Raid aereo degli iracheni: il Califfo scampa alla morte

Colpito un convoglio Isis, diversi capi uccisi ma non al-Baghdadi. Renzi: potremmo bombardare, ma per ora non è all'ordine del giorno. Liberato in Siria padre Murad

Padre Jacques Murad, braccio destro del gesuita romano Paolo Dall'Oglio sparito in Siria nel 2013, è libero dopo cinque mesi in ostaggio delle bandiere nere, anche se potrebbe essere ancora sotto minaccia jihadista. Sul versante iracheno della guerra allo Stato islamico è stato lanciato un bombardamento mirato per eliminare il Califfo, Abu Bakr al Baghdadi. Prima l'hanno dato per morto, come altre volte in passato, ma in realtà il capo dello Stato islamico sarebbe scampato all'ennesimo raid.

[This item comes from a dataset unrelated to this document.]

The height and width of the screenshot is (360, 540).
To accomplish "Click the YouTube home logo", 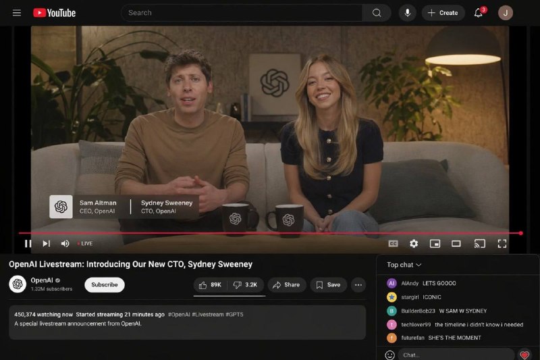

Il 3 settembre erano trapelate le prime voci sul possibile rilascio di padre Murad, catturato assieme a 270 cristiani il 21 maggio nel monastero di Sant'Elia, poi distrutto dalle bandiere nere. Una tv cristiana libanese aveva mostrato un video del sacerdote, che è molto vicino a padre Dell'Oglio in ostaggio o ucciso dallo Stato islamico. Da ieri Murad sarebbe libero a Zaydal, una località a sud est di Homs, in un'area molto vicina alla zona controllata dal Califfato. Il prete «sta bene» e «ha celebrato messa» secondo alcune fonti rimaste anonime. Sembra che in cambio della libertà Murad e i cristiani catturati siano stati costretti a stipulare un «contratto» per rispettare 11 «comandamenti» dello Stato islamico. I fedeli non musulmani oltre a pagare l'odiosa tassa di «protezione» non devono pregare facendosi sentire dagli islamici. Proibito vendere carne di maiale o vino ed obbligatorio vestirsi in maniera modesta. I cristiani non possono portare armi e offendere i valori spirituali dei musulmani. Se il «contratto» non verrà rispettato, la bandiere nere puniranno gli «ex» ostaggi. In pratica padre Murad e i suoi confratelli sarebbero sempre sotto minaccia jihadista.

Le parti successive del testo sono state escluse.